• **GIVEN EXERCISE**
Express the entries below, from the start through the line containing "Action: point(1136,199)" inclusive, as a two-column CSV with the headers instruction and response. Give one row per entry, with each field in double quotes and every line break inside a field replaced by a space.

• **GIVEN RECORDS**
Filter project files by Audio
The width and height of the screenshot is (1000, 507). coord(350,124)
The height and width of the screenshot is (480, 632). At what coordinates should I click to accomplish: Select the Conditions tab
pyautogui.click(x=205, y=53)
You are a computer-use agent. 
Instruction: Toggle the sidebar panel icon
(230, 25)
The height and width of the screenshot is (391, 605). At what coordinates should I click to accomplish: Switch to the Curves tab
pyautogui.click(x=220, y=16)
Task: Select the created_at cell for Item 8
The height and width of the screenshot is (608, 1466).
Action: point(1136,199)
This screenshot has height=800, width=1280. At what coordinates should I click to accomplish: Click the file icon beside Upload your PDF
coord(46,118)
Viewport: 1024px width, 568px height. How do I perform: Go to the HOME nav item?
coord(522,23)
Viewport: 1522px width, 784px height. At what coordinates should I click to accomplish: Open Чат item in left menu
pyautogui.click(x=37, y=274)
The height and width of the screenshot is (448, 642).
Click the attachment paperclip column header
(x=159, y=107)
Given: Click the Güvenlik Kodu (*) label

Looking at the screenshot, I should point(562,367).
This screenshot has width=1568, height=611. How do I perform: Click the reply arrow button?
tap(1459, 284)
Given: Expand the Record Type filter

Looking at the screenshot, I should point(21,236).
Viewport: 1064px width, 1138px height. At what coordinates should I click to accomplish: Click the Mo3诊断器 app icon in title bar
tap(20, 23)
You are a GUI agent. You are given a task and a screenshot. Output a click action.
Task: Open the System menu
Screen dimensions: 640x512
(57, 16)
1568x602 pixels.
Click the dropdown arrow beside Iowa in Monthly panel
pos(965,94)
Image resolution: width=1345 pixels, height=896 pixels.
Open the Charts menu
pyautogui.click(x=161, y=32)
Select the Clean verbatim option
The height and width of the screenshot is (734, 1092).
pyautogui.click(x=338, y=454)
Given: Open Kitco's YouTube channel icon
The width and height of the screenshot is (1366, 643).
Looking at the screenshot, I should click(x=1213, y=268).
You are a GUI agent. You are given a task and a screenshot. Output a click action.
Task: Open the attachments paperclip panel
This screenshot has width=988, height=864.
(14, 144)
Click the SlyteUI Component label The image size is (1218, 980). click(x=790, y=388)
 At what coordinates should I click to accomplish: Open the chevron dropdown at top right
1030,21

• **FULL RESPONSE**
instruction,response
"Filter project files by Audio","The width and height of the screenshot is (1000, 507). coord(350,124)"
"The height and width of the screenshot is (480, 632). At what coordinates should I click to accomplish: Select the Conditions tab","pyautogui.click(x=205, y=53)"
"You are a computer-use agent. Instruction: Toggle the sidebar panel icon","(230, 25)"
"The height and width of the screenshot is (391, 605). At what coordinates should I click to accomplish: Switch to the Curves tab","pyautogui.click(x=220, y=16)"
"Task: Select the created_at cell for Item 8 The height and width of the screenshot is (608, 1466).","Action: point(1136,199)"